World Entrepreneurs Day 2020: Startup Advice from our Portfolio
At LEGO Ventures, we invest in entrepreneurs, ideas, and start-ups that sit at the intersection of creativity, play, and learning.
At LEGO Ventures, we invest in entrepreneurs, ideas, and start-ups that sit at the intersection of creativity, play, and learning. To celebrate World Entrepreneurs Day, we asked three of our portfolio company founders about their startup journey: Neal Shenoy, Co-Founder & CEO of HOMER; Paulina Olsson, Co-Founder & CEO of Peppy Pals; & Ben Caulfield, Founder & Co-CEO of Eedi.
What’s the best piece of entrepreneurial advice you’ve received?
Neal: One of the most important lessons I learned early in my career is that great leaders execute Plan B flawlessly. What that means is that we rarely have an opportunity to execute our original business plan, our plan A, as intended. If you remain committed to a North Star of a consumer need and developing consumer demand, it is equally important to be flexible with regards to how you achieve that and iterate your way to success.
Paulina: One of the best pieces of advice that I’ve received as an entrepreneur is really to relax and have fun. It is so easy to get caught up in the business and work relentless hours. Another key piece of advice that I’ve received is to trust the process. Things happen for a reason, so if you are turned down by an investor or a client, that does not mean that your startup won’t be successful. It means that this needed to happen in order for you to have a better client or a better investor.

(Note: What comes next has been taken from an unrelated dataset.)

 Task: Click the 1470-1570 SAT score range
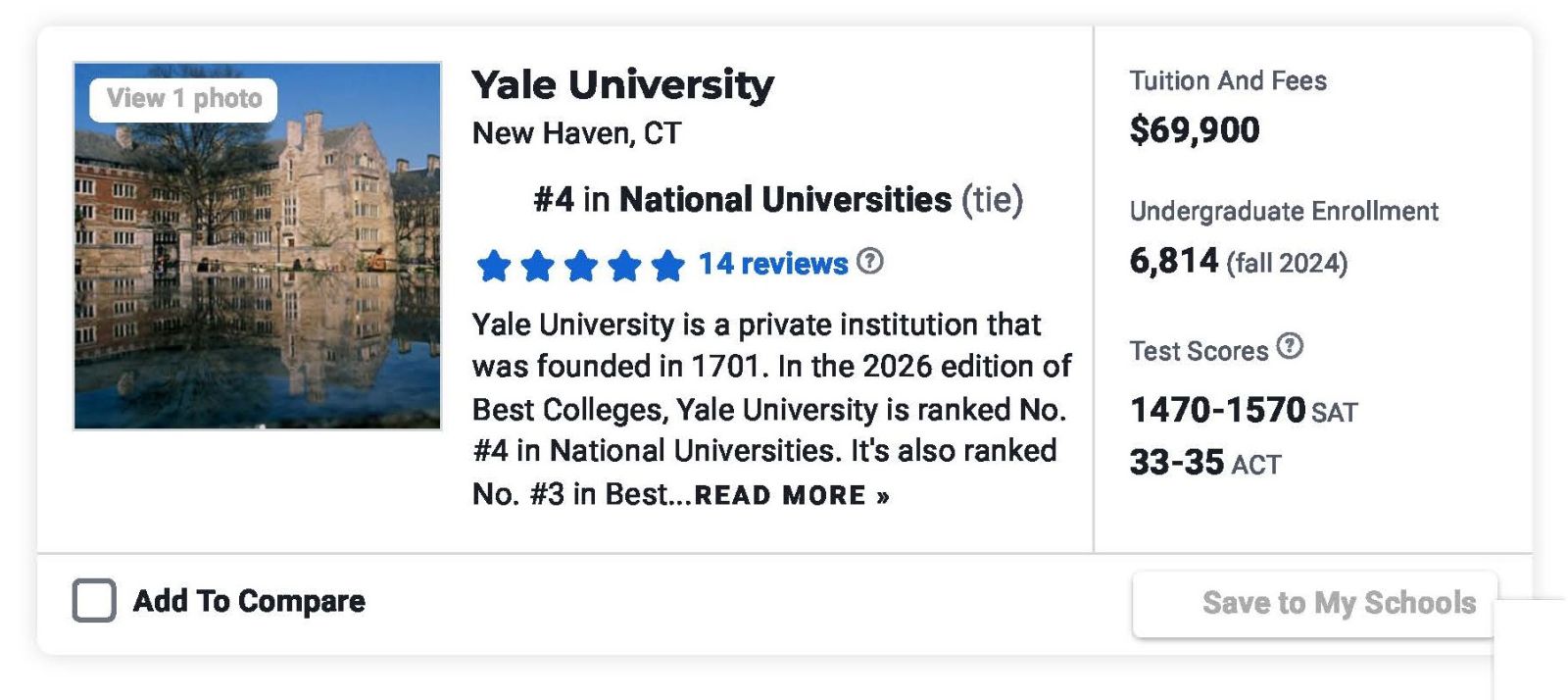click(1217, 410)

Ben: Get your product in the hands of your customers quicker. The longer you leave it, the more assumptions you are making, the more development time, et cetera, that you’re using. Get it into their hands, get feedback, and then iterate. Do not wait too long.
What habits helped make your startup successful?
Neal: One of the habits that is created success in our company at a very early stage is a relentless focus on self-improvement and personal growth in the name of humility and curiosity. A well-expressed entrepreneurial journey is one where your company is growing as quickly as you are, and those two things cannot be separated.
Paulina: The habit that made our startup successful is really health over hours. I think it’s really important that you work the hours that you are most productive and that you don’t feel stressed to put in twelve or even more hours every day, and that should comply for your employees as well.
Ben: Being an entrepreneur is an element of character. I think one of the biggest characteristics, the biggest habit, is perseverance and the ability to pick yourself up. In the last five years, I’ve had over 400 plus investor meetings, and that means a lot of notes. That is a key characteristic, I think, of an entrepreneur.
Who has been your greatest inspiration?
Neal: When I think about the inspiration behind my entrepreneurial journey, the first thought that comes to mind are my parents who immigrated from India to the US and went on to create very successful businesses in both engineering and design. The way they did that was by following a very basic but fundamental principle, which was to focus on possibility rather than probability.
Paulina: One of my biggest inspirations is Rosie, my co-founder of Peppy Pals — she is like my guru. She has this overt spirit but still knows how to hustle and has founded a successful company.
Ben: My greatest inspiration is sport — the characters, the culture, and everything else that sits around them. I think, to be at the very top of your sport, it takes a lot of determination, and it takes a lot of hard work and graft together.